To capture as many transcripts as possible, two versions of the Sapria transcriptome were assembled: one using RNA-seq and another using Iso-seq and RNA-seq. To perform RNA-seq, four different floral tissues were used, including bracts, sepals, petals, and reproductive disk; however, given the limited availability of S. himalayana floral tissues, no biological replicates could be performed. The freshly harvested tissues were stored in RNAlater (Ambion, Life Technologies, Austin, TX, USA), flash frozen in liquid nitrogen, and then stored at -80 °C. Total RNA was extracted from each sample using RNA prep pure Plant RNA Purification Kit (Tiangen Technologies, CA, USA). The integrity of RNA was evaluated by electrophoresis on 1.0% agarose gel, followed by staining with ethidium bromide. Additionally, the quality and quantity of RNA were assessed using Agilent 2100 Bioanalyzer, Qubit 2.0 Fluorometer, and Nanodrop 2000 spectrophotometer (IMPLEN, Westlake Village, CA, USA).
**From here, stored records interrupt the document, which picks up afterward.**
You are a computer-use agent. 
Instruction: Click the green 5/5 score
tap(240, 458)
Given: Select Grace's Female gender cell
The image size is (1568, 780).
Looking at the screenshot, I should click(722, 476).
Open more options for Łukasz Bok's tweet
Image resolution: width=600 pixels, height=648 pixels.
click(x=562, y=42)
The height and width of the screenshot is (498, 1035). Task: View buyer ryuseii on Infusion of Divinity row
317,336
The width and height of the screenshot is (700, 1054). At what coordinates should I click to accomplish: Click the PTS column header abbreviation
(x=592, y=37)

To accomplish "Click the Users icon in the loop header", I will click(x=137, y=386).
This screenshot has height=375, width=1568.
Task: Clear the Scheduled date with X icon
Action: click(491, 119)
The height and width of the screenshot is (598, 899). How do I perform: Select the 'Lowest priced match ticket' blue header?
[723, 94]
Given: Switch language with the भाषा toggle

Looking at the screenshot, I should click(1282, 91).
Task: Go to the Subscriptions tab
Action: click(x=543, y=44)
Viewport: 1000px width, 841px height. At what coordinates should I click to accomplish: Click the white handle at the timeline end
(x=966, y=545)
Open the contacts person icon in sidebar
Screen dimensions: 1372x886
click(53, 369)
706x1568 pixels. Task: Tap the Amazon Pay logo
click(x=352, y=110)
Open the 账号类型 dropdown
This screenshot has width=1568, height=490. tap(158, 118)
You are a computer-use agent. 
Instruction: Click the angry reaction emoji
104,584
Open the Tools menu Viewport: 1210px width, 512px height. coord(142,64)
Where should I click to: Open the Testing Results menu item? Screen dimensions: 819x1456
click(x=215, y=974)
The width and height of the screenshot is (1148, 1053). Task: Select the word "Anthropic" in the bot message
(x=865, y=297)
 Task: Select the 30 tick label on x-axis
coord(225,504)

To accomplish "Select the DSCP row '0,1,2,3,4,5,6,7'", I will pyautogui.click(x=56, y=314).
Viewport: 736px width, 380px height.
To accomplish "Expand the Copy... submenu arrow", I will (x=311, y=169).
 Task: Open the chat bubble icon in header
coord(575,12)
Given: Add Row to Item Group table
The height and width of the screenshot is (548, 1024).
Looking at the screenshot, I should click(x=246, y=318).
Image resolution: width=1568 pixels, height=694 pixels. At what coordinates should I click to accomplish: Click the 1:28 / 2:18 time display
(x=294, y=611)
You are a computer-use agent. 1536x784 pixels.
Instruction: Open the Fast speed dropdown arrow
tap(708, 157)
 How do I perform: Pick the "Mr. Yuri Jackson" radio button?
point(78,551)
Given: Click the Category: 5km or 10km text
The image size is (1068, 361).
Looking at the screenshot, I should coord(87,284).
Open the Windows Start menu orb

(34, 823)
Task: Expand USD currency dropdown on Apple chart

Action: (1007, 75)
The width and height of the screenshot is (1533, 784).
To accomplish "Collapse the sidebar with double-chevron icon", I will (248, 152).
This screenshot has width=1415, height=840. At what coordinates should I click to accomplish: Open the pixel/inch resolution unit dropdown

The cDNA library was constructed using the NEBNext Ultra RNA Library Prep Kit (NEB, Ipswich, MA, USA), following the manufacturer’s recommendations. Library preparations were sequenced on an Illumina NovaSeq 6000 platform, and 191.29 Gb of 150-bp paired-end reads were obtained by Beijing Novogene Bioinformatics Technology Co., Ltd. (Beijing, China) for gene annotations and gene expression analysis. Raw data in fastq format were first processed using in-house Perl scripts. The raw reads were filtered by removing adapter sequences, reads containing poly-N sequences, and low-quality sequences. Clean reads of each sample were separately mapped to the S. himalayana reference genome sequence using hisat2 (, and the mapped reads were counted with the Rsubread package of R to determine the number of FPKM [115]. Because the intimate physical connection between S. himalayana and its host increases the probability of horizontally transferred mRNAs, we assembled the reference transcriptome of S. himalayana. Clean reads were de novo assembled into transcripts using Trinity (v2.1.1) [104]. Then, redundant transcript sequences were removed using the CD-HIT tool [116], and protein-coding genes were predicted based on non-redundant transcript sequences using the ANGEL software (

Another version of the transcriptome sequence was obtained by performing Iso-seq and RNA-seq on four transverse layers of flower buds (~ 1 cm in diameter) (Additional file 1: Fig. S2), each with three biological replicates. To perform Iso-Seq, equal quantities of total RNA samples corresponding to each layer were mixed to generate a pooled sample for library construction. The cDNA library was constructed using the SMARTer PCR cDNA Synthesis Kit, according to the manufacturer’s recommendations, and then subjected to Iso-seq on the PacBio Sequel II platform (Novogene). Raw sequence reads were trimmed using the SMRT Link 5.0 software. Then, circular consensus sequences (CCSs) were produced from the subread BAM file using the following parameters: min_length 200, max_drop_fraction 0.8, no_polish TRUE, min_zscore -9999, min_passes 1, min_predicted_accuracy 0.8, max_length 18,000. Subsequently, the CCSs were classified into two categories, full-length non-chimeric (FLNC) and non-full-length (nFL) transcript sequences, depending on whether they contained the forward and reverse primer sequences and poly(A) tail. The FL sequences were then subjected to isoform-level clustering (ICE), followed by final Arrow polishing. The polished consensus sequences were further corrected using Illumina RNA-seq reads (described below) with the LoRDEC software. Redundant sequences were removed using the CD-HIT tool. Finally, 10,367 protein-coding genes were predicted using the ANGEL software ( The same steps involved in RNA-seq, including RNA extraction, quality verification, and sequencing, raw read filtering, mapping, and FPKM calculation, were performed as described above (for the first transcriptome). The similarity among biological replicates was evaluated by performing principal component analysis (PCA) using the prcomp function in R. Because bud_2_3 and bud_4_3 libraries did not cluster with the other replicates (Additional file 1: Fig. S19A), both these libraries were discarded, and PCA was repeated, resulting in a strong correlation among the biological replicates (Additional file 1: Fig. S19B). To determine gene expression levels in each sample, the average FPKM values of biological replicates were calculated.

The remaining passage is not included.